Start of MATERIAL PROVIDED
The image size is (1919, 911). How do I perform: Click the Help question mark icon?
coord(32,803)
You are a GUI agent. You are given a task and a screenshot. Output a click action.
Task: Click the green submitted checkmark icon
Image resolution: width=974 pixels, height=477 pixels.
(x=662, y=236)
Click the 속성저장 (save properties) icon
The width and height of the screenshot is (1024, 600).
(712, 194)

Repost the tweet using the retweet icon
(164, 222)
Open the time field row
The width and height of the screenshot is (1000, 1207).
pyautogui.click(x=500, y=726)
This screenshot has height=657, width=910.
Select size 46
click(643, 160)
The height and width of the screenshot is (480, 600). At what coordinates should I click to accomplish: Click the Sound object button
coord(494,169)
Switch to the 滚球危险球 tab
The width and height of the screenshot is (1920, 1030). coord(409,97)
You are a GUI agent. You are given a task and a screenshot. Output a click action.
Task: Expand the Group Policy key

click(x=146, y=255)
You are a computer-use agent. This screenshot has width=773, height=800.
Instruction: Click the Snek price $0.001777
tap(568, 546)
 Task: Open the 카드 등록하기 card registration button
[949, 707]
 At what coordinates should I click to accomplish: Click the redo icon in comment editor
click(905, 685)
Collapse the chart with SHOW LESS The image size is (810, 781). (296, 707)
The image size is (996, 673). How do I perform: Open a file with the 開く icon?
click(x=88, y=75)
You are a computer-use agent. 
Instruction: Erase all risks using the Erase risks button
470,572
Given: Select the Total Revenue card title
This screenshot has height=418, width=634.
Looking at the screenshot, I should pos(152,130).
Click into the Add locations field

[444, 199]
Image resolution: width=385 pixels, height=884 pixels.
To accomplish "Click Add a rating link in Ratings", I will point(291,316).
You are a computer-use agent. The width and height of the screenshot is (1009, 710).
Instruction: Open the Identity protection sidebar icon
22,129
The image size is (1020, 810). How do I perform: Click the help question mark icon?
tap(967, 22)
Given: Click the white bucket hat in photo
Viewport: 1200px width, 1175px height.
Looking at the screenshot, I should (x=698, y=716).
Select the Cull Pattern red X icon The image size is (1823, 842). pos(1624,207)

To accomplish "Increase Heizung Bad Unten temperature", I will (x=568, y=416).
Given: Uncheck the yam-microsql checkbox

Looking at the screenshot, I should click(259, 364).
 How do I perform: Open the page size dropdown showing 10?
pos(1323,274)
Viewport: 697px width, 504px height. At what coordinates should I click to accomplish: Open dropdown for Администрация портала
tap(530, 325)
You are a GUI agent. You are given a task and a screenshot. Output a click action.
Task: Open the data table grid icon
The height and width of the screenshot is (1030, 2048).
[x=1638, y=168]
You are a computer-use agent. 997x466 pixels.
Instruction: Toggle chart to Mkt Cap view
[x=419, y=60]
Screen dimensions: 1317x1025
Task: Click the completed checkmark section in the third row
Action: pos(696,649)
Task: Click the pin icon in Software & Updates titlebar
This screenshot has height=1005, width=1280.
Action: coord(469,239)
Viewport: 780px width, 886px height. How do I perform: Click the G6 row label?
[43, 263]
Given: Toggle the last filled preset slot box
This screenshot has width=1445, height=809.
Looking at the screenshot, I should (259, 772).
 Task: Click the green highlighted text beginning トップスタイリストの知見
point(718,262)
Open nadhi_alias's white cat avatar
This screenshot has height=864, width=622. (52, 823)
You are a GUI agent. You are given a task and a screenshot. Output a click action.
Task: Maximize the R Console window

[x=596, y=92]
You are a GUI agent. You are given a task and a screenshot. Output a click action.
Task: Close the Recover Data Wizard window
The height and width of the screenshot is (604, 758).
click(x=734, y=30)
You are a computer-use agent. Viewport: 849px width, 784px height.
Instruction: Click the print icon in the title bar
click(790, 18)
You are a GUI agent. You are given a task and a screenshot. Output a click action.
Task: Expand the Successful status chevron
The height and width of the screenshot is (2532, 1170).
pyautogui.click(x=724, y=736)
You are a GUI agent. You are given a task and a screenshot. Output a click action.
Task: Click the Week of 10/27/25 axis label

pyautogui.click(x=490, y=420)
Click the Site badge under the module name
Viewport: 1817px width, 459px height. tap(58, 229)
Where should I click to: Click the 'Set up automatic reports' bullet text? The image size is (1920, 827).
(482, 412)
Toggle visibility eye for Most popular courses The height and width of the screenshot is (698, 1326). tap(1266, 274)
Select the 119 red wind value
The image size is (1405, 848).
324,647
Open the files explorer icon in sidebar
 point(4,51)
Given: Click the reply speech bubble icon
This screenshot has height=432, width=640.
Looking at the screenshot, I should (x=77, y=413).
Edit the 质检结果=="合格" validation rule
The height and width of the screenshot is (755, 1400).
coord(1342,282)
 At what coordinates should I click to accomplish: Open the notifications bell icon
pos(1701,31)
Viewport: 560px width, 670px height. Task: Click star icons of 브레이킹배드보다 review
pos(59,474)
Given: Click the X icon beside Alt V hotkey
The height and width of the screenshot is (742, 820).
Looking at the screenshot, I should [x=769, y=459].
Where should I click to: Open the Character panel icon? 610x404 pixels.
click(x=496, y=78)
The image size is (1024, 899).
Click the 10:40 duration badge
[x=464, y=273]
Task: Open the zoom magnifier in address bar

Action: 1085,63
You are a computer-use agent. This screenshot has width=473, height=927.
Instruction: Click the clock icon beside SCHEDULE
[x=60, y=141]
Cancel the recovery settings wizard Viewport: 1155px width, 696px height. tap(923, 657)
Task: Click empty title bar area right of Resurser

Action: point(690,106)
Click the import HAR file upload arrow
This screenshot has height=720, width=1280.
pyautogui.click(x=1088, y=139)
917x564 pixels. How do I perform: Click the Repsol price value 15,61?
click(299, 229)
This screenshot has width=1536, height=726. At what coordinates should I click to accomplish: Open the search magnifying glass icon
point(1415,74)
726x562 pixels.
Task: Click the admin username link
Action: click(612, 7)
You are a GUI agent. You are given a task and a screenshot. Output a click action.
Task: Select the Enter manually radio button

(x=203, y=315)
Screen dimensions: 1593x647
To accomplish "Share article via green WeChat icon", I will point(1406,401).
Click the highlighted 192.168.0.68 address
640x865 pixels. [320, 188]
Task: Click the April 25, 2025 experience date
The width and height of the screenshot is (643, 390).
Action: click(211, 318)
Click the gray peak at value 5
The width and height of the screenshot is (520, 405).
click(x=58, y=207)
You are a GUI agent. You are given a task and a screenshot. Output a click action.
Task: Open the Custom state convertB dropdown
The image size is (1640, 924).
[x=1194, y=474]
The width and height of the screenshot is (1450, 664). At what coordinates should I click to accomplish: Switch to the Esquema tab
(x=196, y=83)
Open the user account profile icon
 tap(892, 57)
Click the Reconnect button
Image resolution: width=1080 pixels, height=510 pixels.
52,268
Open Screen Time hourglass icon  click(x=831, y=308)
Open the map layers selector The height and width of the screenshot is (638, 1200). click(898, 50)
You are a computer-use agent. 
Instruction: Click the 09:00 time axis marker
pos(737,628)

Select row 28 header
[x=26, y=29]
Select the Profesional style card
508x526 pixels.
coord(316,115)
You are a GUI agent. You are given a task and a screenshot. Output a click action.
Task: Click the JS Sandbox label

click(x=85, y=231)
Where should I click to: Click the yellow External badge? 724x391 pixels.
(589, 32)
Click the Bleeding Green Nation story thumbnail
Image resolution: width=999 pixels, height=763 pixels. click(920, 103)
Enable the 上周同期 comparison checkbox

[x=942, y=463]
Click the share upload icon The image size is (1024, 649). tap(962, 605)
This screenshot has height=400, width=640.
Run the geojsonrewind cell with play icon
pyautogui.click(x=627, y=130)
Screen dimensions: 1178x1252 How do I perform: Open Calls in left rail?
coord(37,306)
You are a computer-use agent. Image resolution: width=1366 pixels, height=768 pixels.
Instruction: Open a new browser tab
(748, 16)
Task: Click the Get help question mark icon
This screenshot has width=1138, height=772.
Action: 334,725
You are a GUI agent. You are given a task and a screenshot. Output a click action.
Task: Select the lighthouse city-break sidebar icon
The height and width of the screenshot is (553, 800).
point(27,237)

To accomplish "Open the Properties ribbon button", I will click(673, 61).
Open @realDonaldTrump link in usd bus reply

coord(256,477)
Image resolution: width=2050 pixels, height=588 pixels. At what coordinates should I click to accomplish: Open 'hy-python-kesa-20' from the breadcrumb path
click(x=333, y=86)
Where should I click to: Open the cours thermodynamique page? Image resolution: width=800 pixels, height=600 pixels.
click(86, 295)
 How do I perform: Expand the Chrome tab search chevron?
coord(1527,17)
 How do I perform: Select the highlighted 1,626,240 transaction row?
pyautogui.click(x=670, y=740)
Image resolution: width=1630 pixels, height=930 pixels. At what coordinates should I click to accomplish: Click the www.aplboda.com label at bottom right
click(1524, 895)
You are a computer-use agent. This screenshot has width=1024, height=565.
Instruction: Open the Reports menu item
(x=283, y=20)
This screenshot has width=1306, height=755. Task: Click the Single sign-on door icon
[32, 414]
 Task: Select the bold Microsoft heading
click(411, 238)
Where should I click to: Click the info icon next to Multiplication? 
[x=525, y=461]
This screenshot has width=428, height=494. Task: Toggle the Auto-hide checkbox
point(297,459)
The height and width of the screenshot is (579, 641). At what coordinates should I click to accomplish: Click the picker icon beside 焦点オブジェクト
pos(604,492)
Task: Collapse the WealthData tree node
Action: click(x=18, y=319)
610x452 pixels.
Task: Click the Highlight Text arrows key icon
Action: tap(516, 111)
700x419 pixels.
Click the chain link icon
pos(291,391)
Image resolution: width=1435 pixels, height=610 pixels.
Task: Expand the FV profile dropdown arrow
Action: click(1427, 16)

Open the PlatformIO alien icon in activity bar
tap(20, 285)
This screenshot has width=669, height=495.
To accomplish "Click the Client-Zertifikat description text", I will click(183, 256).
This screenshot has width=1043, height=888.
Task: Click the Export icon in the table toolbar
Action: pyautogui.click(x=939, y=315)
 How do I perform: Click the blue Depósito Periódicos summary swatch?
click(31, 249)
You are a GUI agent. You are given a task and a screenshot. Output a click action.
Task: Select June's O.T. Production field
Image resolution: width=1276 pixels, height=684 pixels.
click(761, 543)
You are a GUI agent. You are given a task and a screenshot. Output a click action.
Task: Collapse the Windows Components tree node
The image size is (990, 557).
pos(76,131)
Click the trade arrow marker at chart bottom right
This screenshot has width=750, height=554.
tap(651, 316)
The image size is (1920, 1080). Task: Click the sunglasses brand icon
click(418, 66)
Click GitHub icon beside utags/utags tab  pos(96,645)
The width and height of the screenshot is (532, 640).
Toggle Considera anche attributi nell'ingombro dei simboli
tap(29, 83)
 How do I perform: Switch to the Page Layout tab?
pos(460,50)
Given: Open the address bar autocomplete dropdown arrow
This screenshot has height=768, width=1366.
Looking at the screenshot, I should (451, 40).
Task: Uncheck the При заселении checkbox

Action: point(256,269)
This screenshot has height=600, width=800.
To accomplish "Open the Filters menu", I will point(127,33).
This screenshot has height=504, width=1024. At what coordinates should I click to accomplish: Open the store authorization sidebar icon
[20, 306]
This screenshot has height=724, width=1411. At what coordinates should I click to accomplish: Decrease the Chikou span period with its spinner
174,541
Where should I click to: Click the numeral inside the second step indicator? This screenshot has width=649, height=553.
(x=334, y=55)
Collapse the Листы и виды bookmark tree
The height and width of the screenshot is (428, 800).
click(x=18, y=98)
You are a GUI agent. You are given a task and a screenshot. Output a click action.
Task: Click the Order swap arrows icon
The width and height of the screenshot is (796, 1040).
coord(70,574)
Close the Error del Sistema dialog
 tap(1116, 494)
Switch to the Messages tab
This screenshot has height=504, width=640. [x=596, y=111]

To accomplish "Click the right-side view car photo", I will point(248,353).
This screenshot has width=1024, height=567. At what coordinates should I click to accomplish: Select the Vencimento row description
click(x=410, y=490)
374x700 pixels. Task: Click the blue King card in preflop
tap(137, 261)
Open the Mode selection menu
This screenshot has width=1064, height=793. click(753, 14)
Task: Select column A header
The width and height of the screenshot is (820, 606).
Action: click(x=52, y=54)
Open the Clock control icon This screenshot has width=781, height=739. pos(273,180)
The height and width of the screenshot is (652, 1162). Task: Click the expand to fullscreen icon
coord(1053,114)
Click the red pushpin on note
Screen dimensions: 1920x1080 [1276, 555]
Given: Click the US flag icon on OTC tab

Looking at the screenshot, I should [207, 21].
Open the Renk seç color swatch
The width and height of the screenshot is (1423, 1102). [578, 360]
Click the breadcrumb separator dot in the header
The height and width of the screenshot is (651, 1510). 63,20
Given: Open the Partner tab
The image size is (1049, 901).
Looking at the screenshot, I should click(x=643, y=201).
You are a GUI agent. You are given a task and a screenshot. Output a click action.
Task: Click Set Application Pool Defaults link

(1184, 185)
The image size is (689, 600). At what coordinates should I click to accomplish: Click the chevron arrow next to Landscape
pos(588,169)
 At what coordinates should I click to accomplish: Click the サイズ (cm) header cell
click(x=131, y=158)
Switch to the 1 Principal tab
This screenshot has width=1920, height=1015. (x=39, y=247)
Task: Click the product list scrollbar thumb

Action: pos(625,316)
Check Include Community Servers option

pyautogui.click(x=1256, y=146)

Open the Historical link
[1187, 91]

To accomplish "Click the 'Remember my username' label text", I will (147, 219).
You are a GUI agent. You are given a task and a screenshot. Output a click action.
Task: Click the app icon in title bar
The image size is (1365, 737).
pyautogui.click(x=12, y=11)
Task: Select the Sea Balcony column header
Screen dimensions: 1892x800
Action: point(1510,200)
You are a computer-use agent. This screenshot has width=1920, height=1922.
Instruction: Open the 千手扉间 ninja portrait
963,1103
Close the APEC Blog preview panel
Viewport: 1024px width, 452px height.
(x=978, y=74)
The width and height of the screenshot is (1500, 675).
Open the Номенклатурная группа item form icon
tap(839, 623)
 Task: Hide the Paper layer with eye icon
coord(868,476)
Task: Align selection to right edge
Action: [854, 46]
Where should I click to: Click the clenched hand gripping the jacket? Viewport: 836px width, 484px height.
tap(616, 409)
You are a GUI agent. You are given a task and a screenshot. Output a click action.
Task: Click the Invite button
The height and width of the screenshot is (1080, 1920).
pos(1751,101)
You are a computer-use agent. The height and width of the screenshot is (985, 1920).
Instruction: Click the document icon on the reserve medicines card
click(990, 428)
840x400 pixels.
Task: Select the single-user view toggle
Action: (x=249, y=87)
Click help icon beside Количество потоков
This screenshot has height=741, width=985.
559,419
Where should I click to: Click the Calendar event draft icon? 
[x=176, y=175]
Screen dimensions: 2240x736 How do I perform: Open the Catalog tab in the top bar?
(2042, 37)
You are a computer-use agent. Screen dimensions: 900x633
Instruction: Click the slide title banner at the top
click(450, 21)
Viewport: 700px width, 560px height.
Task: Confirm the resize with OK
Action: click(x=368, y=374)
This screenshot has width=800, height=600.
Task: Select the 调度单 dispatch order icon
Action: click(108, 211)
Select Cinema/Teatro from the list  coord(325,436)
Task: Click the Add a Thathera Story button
End of MATERIAL PROVIDED
▶ [EXERCISE OBJECTIVE]: Please reply with an exact copy of the lines above, starting at the first and ending at the line that holds "Collapse the chart".

▶ [RESULT BELOW]:
The image size is (1919, 911). How do I perform: Click the Help question mark icon?
coord(32,803)
You are a GUI agent. You are given a task and a screenshot. Output a click action.
Task: Click the green submitted checkmark icon
Image resolution: width=974 pixels, height=477 pixels.
(x=662, y=236)
Click the 속성저장 (save properties) icon
The width and height of the screenshot is (1024, 600).
(712, 194)

Repost the tweet using the retweet icon
(164, 222)
Open the time field row
The width and height of the screenshot is (1000, 1207).
pyautogui.click(x=500, y=726)
This screenshot has height=657, width=910.
Select size 46
click(643, 160)
The height and width of the screenshot is (480, 600). At what coordinates should I click to accomplish: Click the Sound object button
coord(494,169)
Switch to the 滚球危险球 tab
The width and height of the screenshot is (1920, 1030). coord(409,97)
You are a GUI agent. You are given a task and a screenshot. Output a click action.
Task: Expand the Group Policy key

click(x=146, y=255)
You are a computer-use agent. This screenshot has width=773, height=800.
Instruction: Click the Snek price $0.001777
tap(568, 546)
 Task: Open the 카드 등록하기 card registration button
[949, 707]
 At what coordinates should I click to accomplish: Click the redo icon in comment editor
click(905, 685)
Collapse the chart with SHOW LESS The image size is (810, 781). (296, 707)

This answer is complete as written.